Makroskop
BASF in China

Die Lehre von Zhanjiang: Was Europa bei der industriellen Transformation fehlt

| 19. Mai 2026
IMAGO / Xinhua

BASF baut seine grünste Fabrik nicht in Europa, sondern in China. In Zhanjiang zeigt der Chemiekonzern, wie industrielle Dekarbonisierung funktionieren kann – mit billigem Grünstrom, langfristiger Planungssicherheit und massiven Investitionen. 
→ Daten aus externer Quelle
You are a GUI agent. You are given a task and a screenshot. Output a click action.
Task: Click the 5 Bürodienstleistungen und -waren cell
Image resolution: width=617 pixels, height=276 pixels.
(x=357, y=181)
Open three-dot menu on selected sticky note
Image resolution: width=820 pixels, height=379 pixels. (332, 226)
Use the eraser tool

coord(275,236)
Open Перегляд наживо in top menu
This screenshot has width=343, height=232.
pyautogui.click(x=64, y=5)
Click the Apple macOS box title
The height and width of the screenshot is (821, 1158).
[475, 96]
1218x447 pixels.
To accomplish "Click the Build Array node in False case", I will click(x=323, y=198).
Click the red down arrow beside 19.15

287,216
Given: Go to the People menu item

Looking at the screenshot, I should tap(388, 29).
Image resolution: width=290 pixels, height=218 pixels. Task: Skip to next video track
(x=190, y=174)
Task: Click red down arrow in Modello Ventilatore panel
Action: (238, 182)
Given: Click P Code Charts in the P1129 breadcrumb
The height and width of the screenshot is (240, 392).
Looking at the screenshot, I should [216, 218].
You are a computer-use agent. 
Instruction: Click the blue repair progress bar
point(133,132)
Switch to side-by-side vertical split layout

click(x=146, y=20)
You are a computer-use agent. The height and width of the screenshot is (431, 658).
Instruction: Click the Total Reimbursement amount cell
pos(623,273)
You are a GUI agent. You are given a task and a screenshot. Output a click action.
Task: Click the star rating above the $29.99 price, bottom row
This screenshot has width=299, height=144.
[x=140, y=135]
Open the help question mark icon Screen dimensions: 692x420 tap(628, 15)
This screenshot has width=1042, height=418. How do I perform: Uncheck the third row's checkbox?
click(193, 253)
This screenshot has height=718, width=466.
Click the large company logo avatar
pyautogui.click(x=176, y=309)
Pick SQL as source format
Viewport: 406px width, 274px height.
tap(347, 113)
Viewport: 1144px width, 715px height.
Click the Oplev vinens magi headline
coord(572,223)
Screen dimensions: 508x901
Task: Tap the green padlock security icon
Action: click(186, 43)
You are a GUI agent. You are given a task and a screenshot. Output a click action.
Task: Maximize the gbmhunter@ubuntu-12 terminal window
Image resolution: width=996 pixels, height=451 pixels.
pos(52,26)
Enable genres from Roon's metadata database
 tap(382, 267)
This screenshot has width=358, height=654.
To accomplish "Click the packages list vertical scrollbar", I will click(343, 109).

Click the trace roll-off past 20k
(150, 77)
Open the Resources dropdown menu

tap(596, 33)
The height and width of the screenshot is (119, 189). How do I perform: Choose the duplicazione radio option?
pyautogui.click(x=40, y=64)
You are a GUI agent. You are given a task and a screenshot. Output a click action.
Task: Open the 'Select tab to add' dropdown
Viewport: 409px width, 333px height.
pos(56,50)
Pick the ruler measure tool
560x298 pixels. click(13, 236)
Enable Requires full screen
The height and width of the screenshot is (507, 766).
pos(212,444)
Am 26. März 2026 wehten über einer Halbinsel im Süden Chinas drei Fahnen: die der Volksrepublik, die der Bundesrepublik, die von BASF. Siebenhundert Gäste waren gekommen, um die Eröffnung des größten Einzelinvestitionsprojekts in der Geschichte des Ludwigshafener Chemiekonzerns zu feiern. 8,7 Milliarden Euro und ein Energiekonzept, das die Defizite europäischer Industriepolitik offenlegt. Hundert Prozent erneuerbarer Strom, abgesichert durch 25-Jahres-Verträge zu Preisen, von denen deutsche Standorte bestenfalls träumen.

Man muss anerkennen: China macht es. Während in Europa über Klimaziele debattiert, geklagt und vertagt wird, entstehen dort Industriestandorte, die diese Ziele bereits einpreisen. Die ökologische Transformation wird nicht angekündigt, sie wird gebaut.